### Assignment
Run through the records and show each line that includes the string "below".

### Supplied material
* * * *

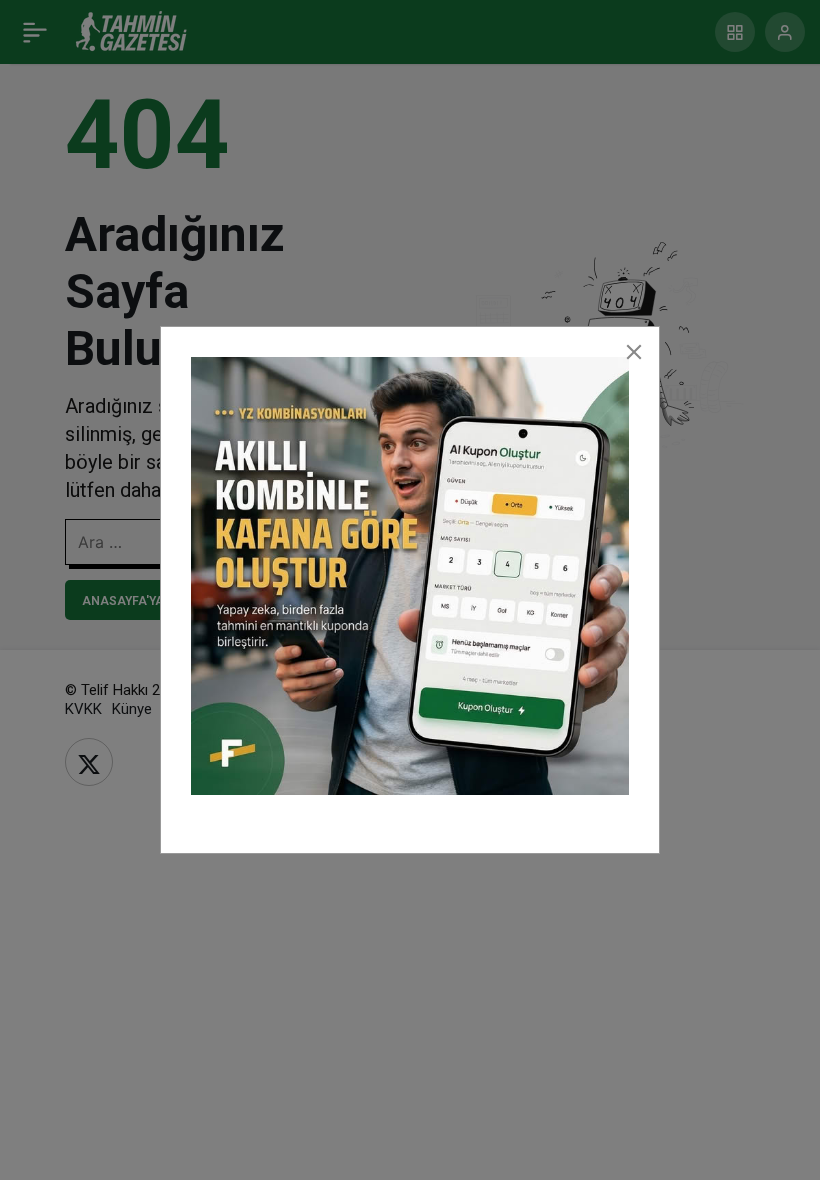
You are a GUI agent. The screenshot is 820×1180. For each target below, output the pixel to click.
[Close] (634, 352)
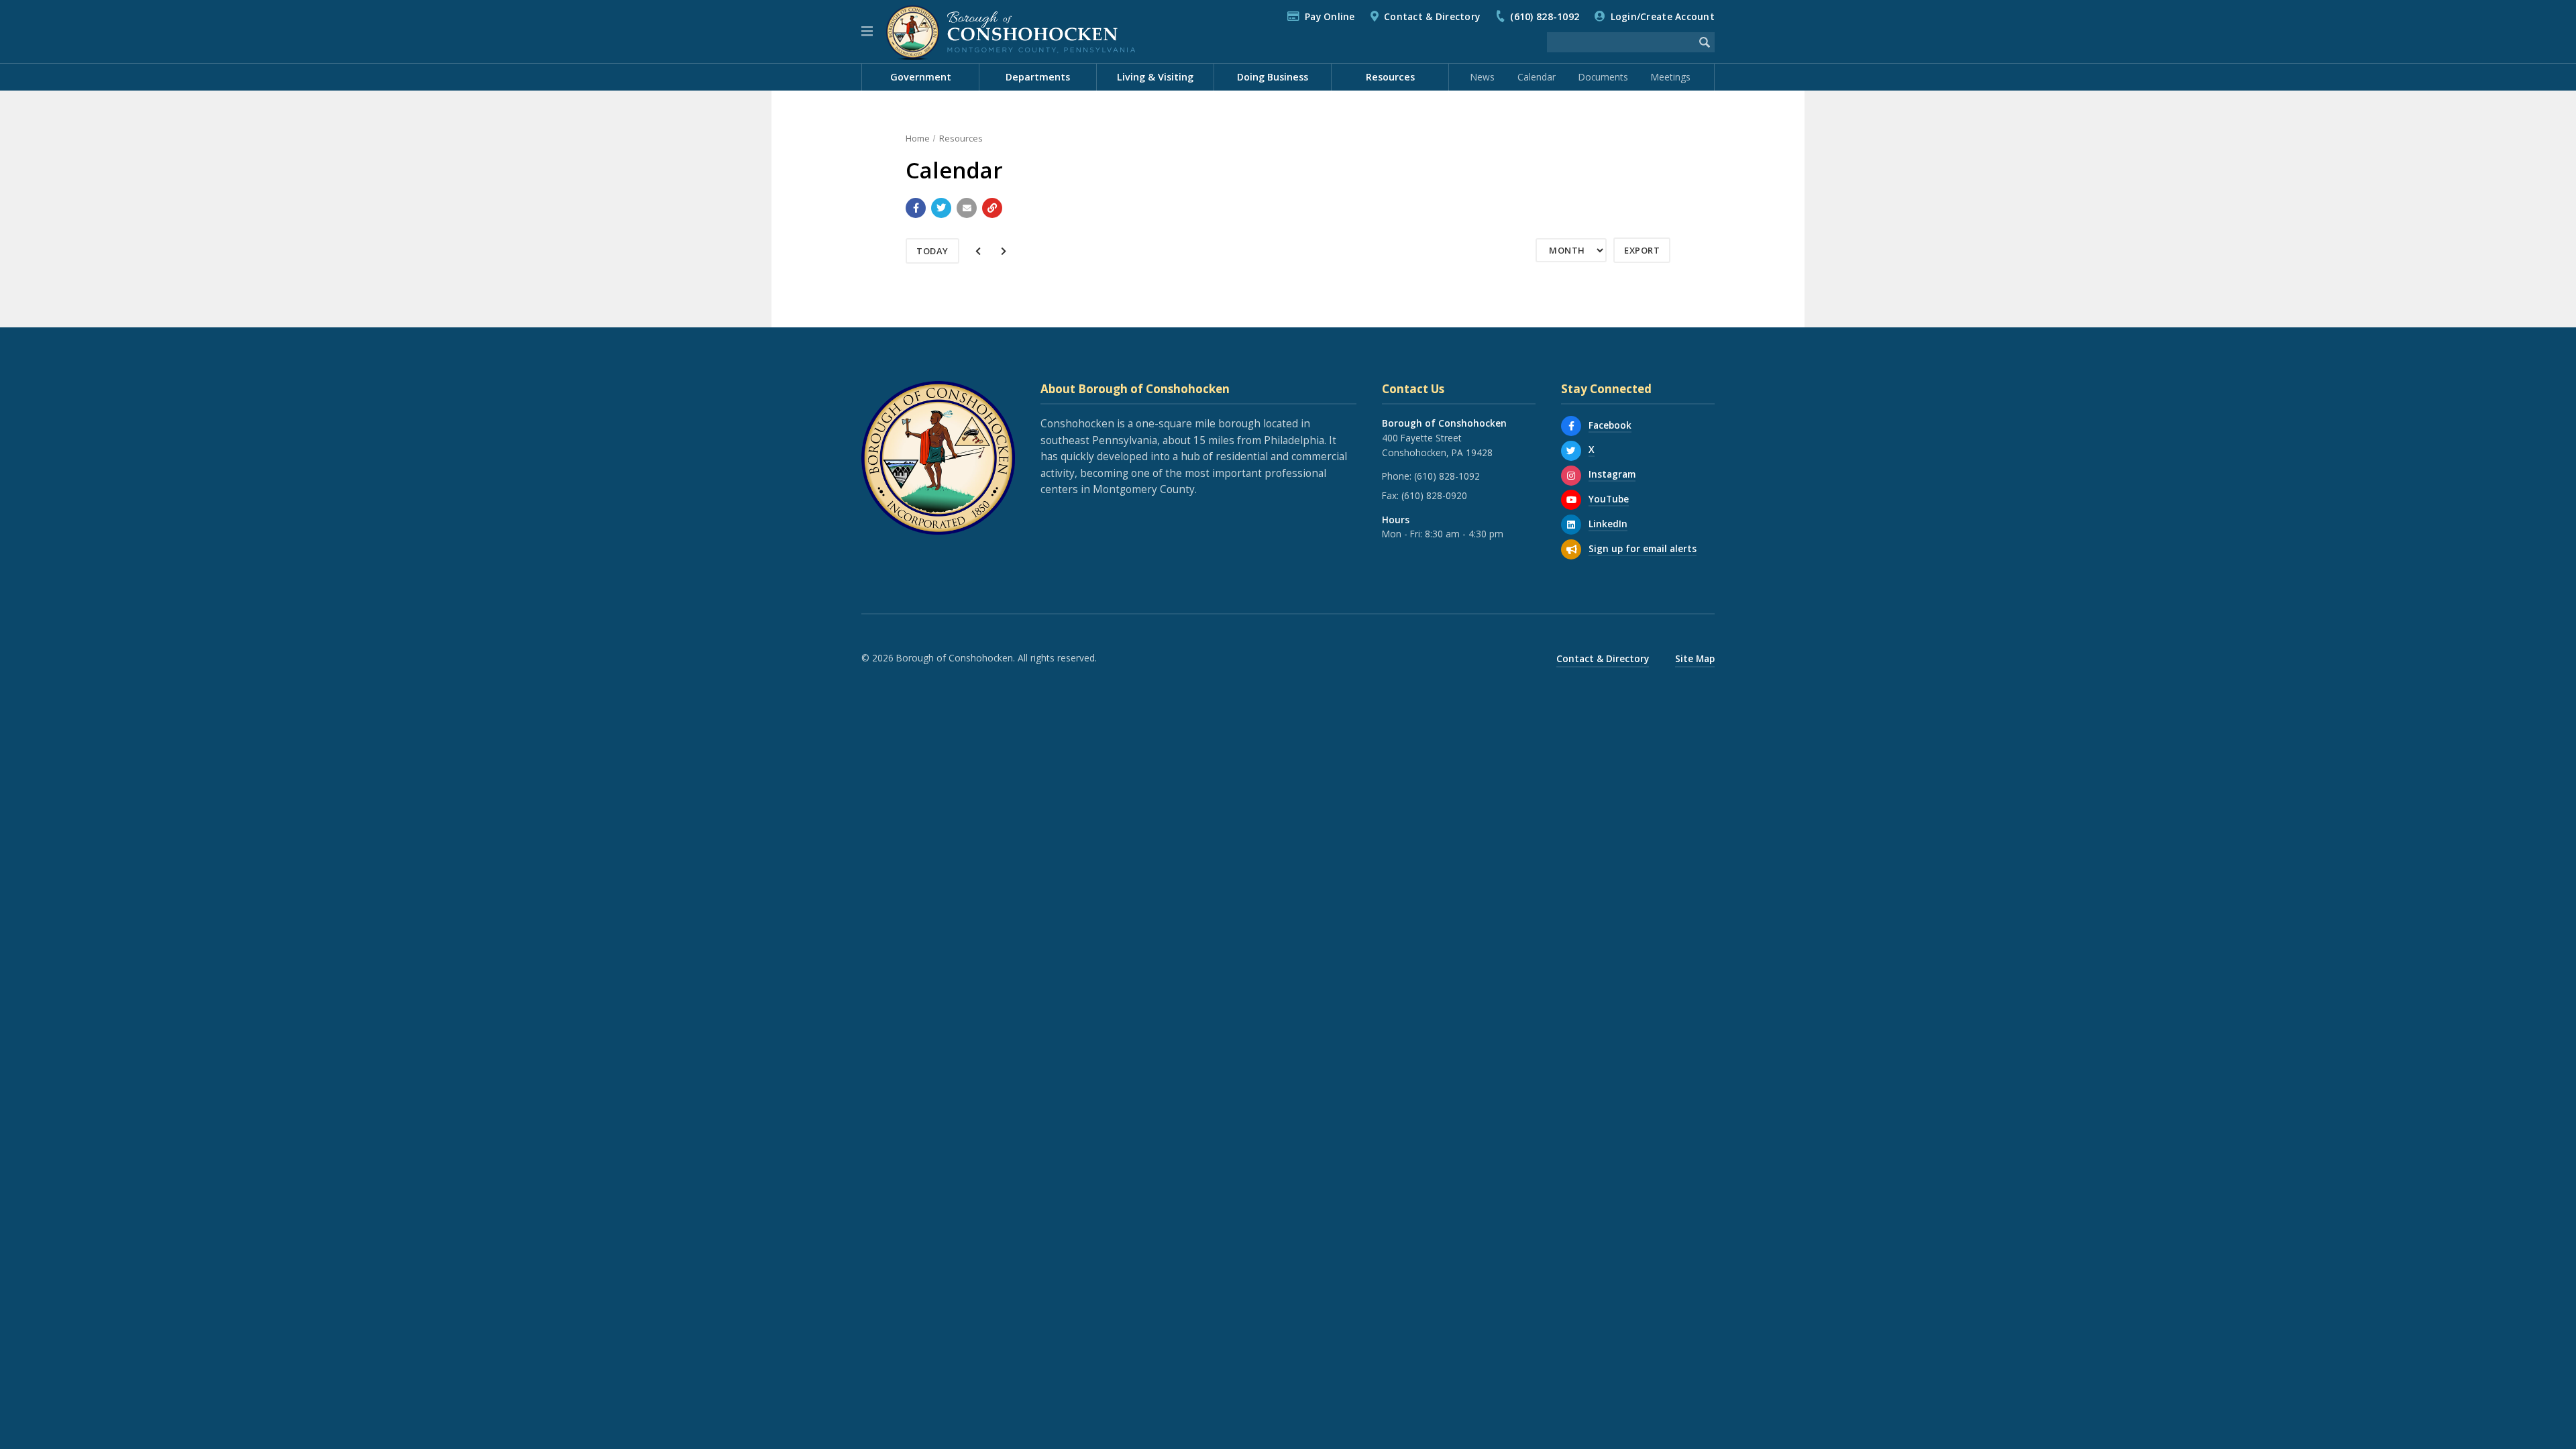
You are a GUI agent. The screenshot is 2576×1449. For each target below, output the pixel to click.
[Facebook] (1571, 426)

* * * *

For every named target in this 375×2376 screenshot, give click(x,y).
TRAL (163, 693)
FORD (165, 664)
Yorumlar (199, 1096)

* * * *

### Result
You are a GUI agent. The screenshot is 820×1180. For each target below, output the pixel to click.
You are a GUI agent. The screenshot is 2576×1449. For each target below, output the pixel to click.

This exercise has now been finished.